I think the concept of Tunneler was inspired by Combat for the Atari 2600 — two players fight it out in simultaneous battle. (Note the blue & green tanks.) I thought there weren’t enough concurrent two-player games for the IBM PC. Tunneler was also an incremental step from a digging/mining game I had written for the TRS-80.
I wrote Tunneler in my spare time between 1989 and 1992 using my IBM PS/2 Model 30. Tunneler was developed using Turbo Pascal 4 and some hand-coded assembly. No, I no longer have the source code — it was stored on floppy disks that were lost or damaged over the years.
Tunneler makes use of a little-known “low resolution” CGA graphics mode to achieve 16 color graphics with 160×100 pixels.
Tunneler also directly access the keyboard scancodes in order to read enough key presses for two players to simultaneously use the same keyboard. This doesn’t work on all keyboards, as they are not designed to handle key presses combinations other than those pressed along with Shift, Alt, and Control. I picked a set of keys that seemed to work well on most keyboards I had access to, but nonetheless some hardware keyboard matrices won’t support all Tunneler’s keys. To work around this, I probably should have included a keyboard customization feature, or config file.
This was before the internet, so for distribution I simply uploaded Tunneler to a few BBSs with my modem, just as I had with a few other DOS game projects of mine. I only learned years later that Tunneler had become popular — when people started tracking me down on the internet.

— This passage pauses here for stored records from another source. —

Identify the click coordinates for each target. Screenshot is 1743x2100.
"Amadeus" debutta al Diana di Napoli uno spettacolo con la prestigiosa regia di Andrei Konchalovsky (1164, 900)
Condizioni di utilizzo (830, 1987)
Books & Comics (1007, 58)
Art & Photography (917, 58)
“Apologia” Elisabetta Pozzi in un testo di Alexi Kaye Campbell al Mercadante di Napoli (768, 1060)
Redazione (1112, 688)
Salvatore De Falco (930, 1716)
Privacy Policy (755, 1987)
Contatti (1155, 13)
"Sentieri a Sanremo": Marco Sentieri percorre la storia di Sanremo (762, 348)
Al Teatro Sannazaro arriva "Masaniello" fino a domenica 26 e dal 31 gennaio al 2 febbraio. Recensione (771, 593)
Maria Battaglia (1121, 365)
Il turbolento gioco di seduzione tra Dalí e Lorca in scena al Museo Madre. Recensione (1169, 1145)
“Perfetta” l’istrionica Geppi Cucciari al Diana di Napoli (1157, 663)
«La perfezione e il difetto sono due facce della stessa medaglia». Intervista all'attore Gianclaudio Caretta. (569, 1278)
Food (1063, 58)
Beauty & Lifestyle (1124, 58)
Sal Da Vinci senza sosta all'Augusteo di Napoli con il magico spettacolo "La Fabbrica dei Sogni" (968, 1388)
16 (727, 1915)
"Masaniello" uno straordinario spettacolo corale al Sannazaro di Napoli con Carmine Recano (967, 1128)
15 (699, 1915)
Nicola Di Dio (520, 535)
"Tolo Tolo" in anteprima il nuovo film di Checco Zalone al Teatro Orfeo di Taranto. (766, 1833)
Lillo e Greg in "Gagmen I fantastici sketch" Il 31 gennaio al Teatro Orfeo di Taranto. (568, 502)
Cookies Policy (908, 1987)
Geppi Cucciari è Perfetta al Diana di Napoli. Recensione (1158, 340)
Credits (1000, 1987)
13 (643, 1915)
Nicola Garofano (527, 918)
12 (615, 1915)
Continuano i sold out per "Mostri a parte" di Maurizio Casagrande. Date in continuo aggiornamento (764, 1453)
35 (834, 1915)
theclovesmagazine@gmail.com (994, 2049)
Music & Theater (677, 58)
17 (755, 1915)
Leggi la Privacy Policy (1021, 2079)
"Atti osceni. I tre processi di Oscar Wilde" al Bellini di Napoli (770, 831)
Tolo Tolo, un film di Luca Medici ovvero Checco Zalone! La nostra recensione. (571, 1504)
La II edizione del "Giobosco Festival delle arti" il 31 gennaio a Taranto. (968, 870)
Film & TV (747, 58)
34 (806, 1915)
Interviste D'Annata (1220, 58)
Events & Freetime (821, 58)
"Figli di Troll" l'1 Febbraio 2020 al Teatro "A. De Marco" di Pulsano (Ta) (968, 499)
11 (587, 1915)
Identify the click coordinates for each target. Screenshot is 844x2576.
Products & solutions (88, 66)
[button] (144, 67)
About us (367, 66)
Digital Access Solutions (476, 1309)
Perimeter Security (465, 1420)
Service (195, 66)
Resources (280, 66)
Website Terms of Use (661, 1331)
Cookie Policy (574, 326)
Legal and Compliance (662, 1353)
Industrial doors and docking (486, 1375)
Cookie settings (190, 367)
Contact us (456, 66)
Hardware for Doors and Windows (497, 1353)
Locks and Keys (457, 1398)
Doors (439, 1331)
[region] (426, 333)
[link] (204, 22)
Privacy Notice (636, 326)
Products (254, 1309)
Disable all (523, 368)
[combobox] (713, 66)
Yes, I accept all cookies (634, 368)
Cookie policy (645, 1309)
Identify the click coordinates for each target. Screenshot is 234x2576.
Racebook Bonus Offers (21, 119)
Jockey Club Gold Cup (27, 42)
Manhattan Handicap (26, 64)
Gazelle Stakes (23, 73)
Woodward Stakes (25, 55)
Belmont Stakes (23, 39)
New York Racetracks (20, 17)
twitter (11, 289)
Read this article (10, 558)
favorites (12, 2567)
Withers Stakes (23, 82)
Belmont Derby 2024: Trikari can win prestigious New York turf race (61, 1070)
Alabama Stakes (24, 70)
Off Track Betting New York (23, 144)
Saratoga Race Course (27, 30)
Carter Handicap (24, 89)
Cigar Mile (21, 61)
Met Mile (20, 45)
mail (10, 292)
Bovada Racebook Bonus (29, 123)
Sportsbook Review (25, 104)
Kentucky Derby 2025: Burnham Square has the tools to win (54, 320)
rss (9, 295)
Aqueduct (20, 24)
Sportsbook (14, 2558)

The arena (“world”) was different for each match. Generating this world could take a long time, especially on slow computers like the original 4.77 MHz IBM PC, so this task was performed in the background while the title page, instructions, info page, and get ready screens were being shown.
The low energy interference static that appears when a player’s tank energy low is not implemented using random noise. The visual effect is actually just machine code pulled onto the display from a random location in ROM memory! The machine code in ROM looks random enough that I did not have to generate or store a “random noise” image.